• _ASSIGNMENT_
Once you have counted the lines below that contain "dimensions", give that number and nothing else.
◇ ◇ ◇ ◇ ◇
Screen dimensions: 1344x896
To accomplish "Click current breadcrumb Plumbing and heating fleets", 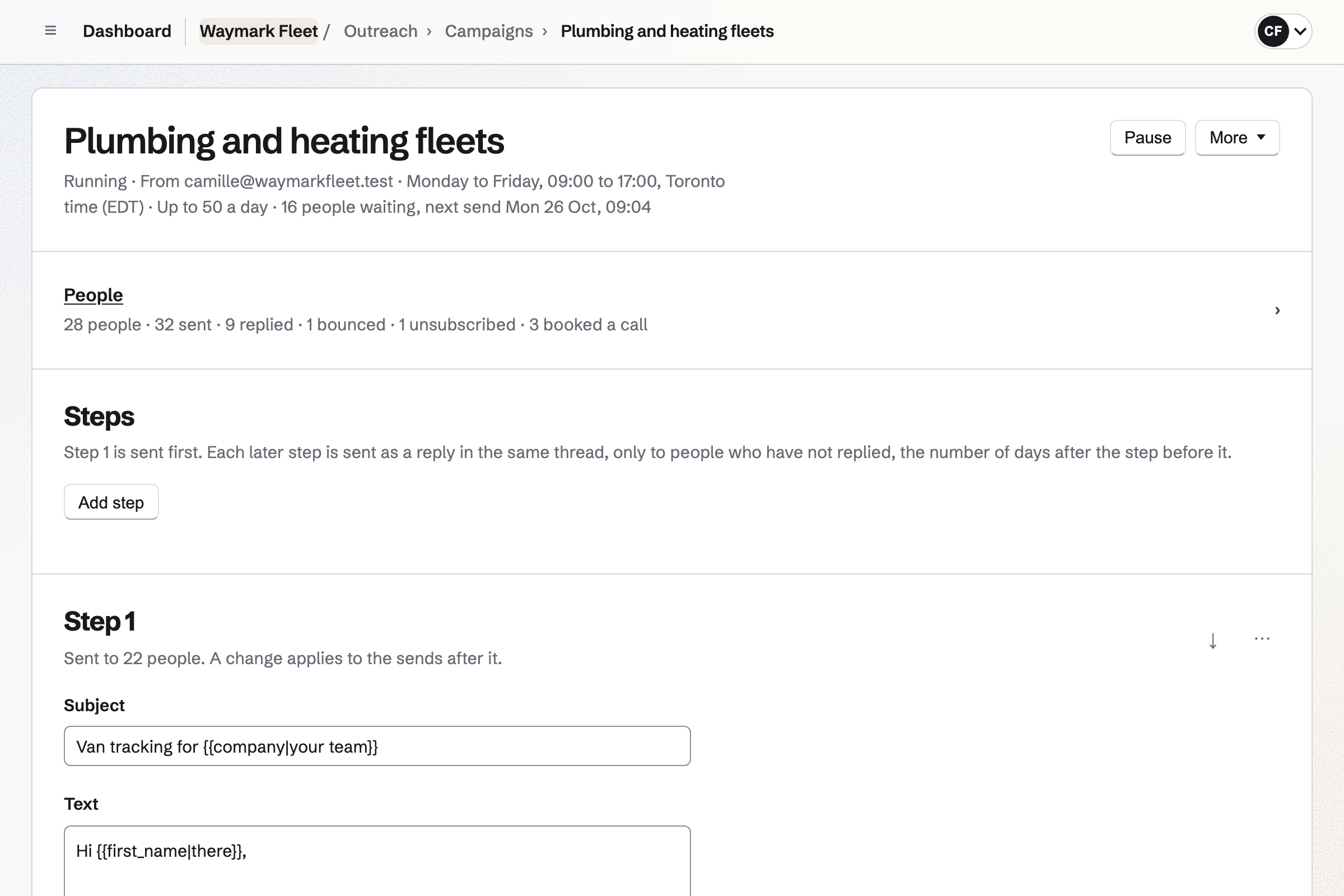I will point(667,31).
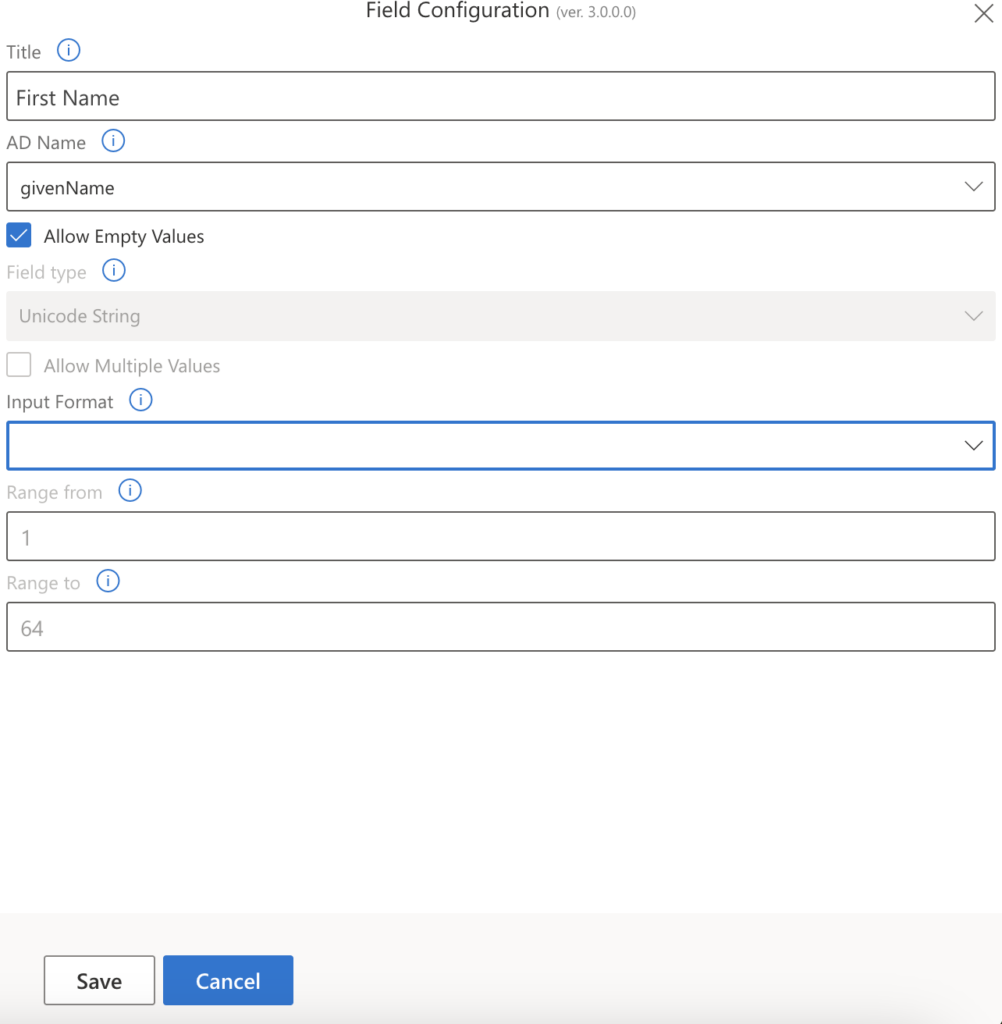Open the Field type info tooltip icon
The width and height of the screenshot is (1002, 1024).
pyautogui.click(x=113, y=270)
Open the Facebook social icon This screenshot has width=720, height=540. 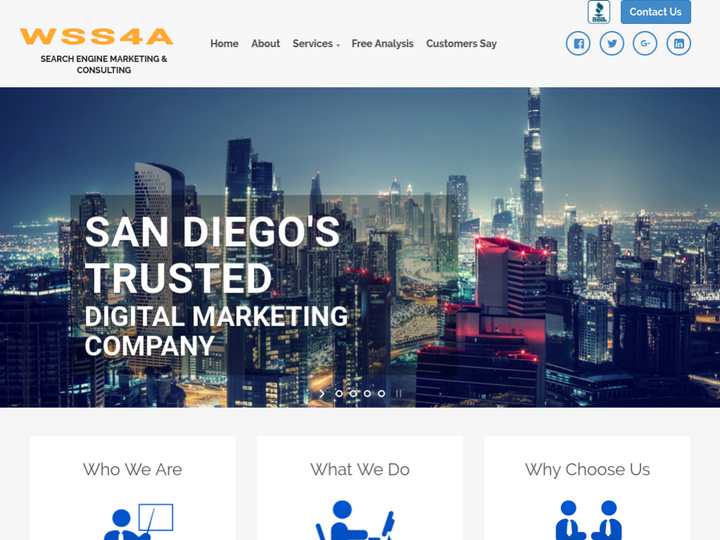tap(578, 44)
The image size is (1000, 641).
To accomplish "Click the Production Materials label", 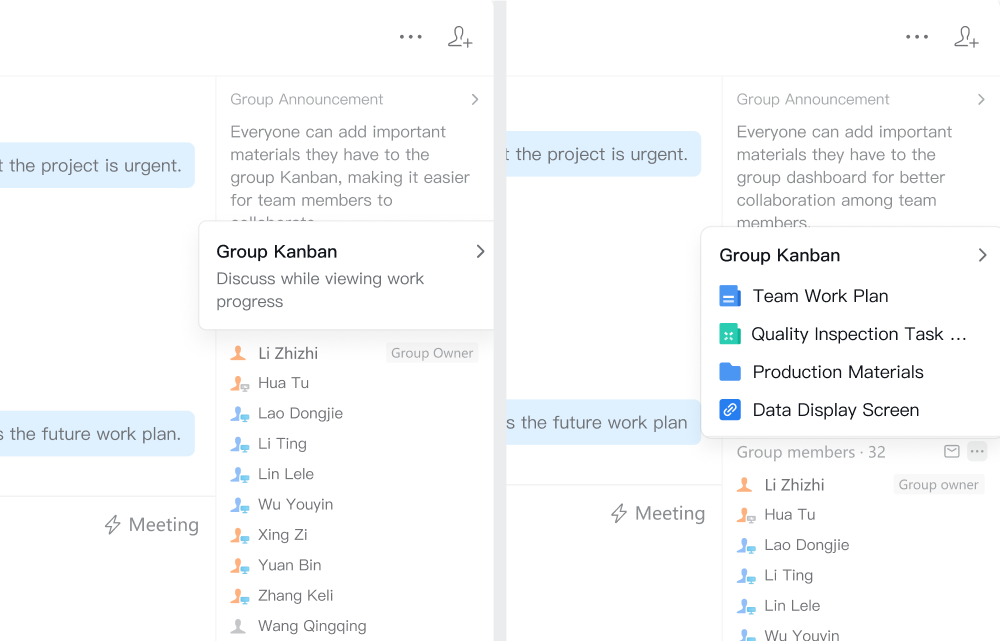I will coord(838,372).
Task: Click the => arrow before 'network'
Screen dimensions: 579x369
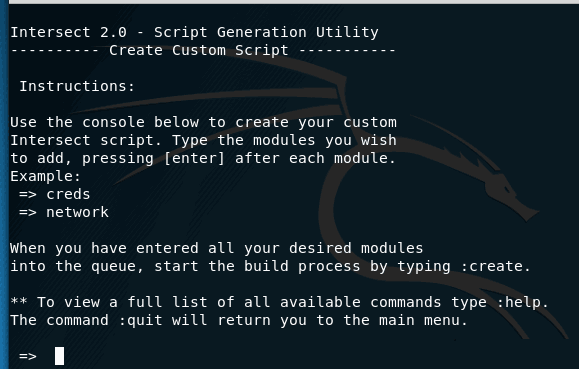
◇ ◇ ◇ ◇ ◇
• _OUTPUT_
2